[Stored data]
══════

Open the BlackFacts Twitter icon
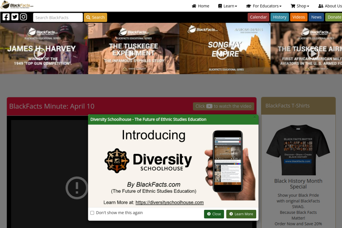The width and height of the screenshot is (342, 228). pyautogui.click(x=15, y=17)
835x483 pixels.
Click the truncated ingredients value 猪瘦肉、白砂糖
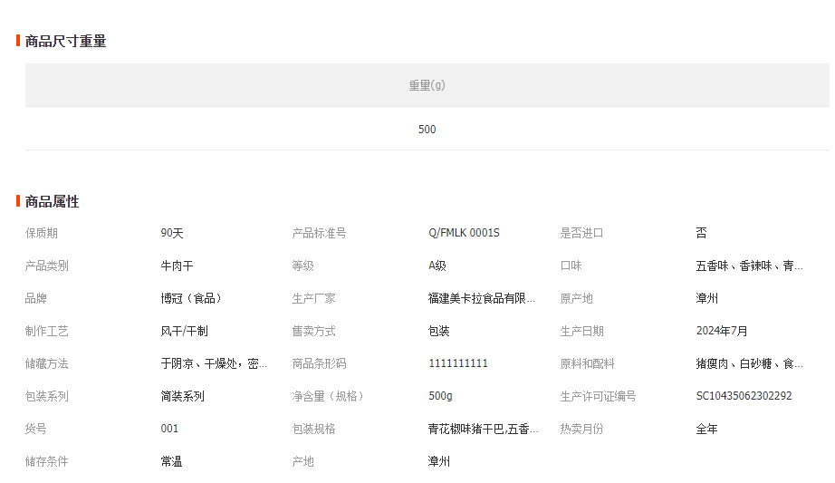coord(749,363)
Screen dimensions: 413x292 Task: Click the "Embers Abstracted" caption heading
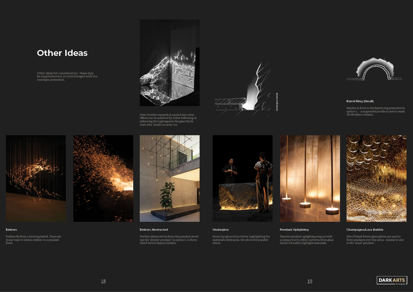[x=154, y=230]
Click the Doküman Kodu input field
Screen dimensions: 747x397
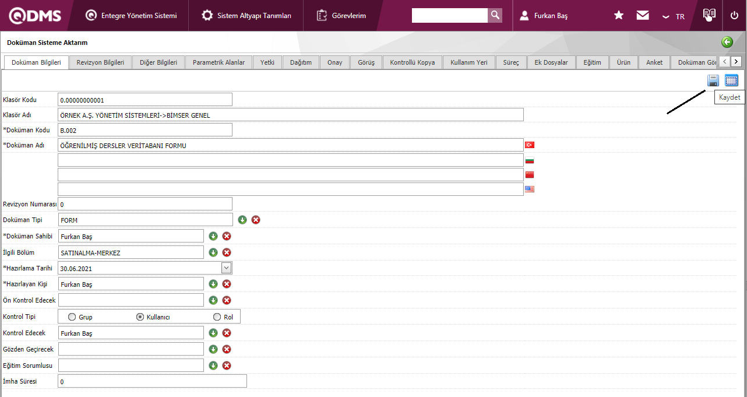point(145,129)
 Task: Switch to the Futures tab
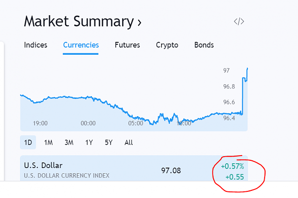click(x=127, y=45)

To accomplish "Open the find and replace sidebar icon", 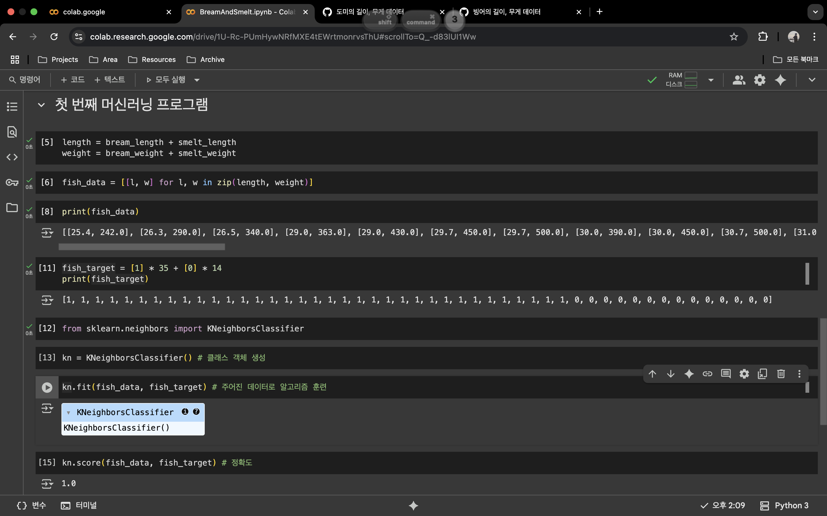I will [x=12, y=132].
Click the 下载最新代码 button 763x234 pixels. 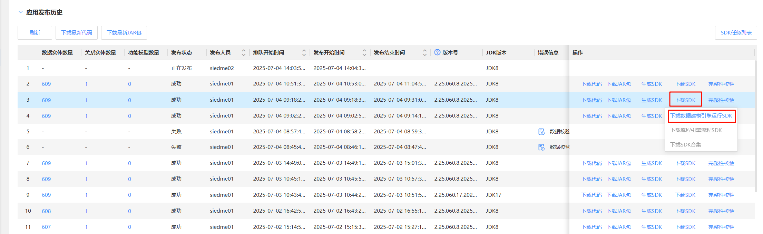[77, 33]
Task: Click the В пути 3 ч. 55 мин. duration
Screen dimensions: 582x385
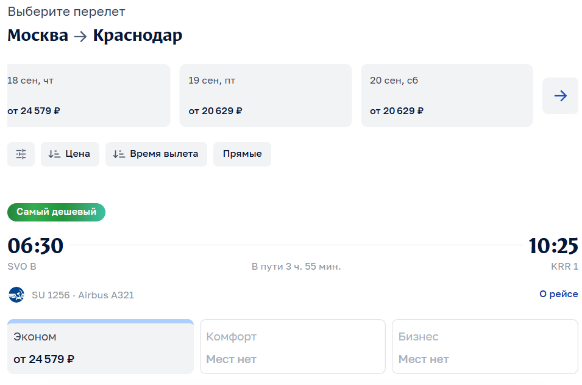Action: [296, 267]
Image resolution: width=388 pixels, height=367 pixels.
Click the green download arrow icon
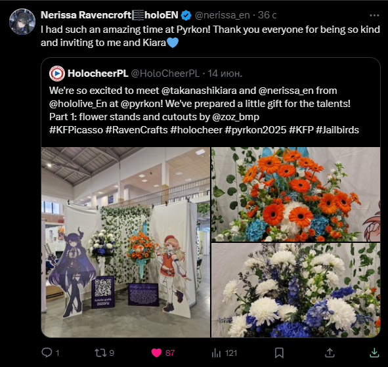(x=374, y=353)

══════

• What to produce: Reproduce the lines of the data above, starting with the line that contains "Image resolution: width=388" and continuing through the end of the data. Leave the pictures out of your answer.

• The solution:
Image resolution: width=388 pixels, height=367 pixels.
Click the green download arrow icon
(x=374, y=353)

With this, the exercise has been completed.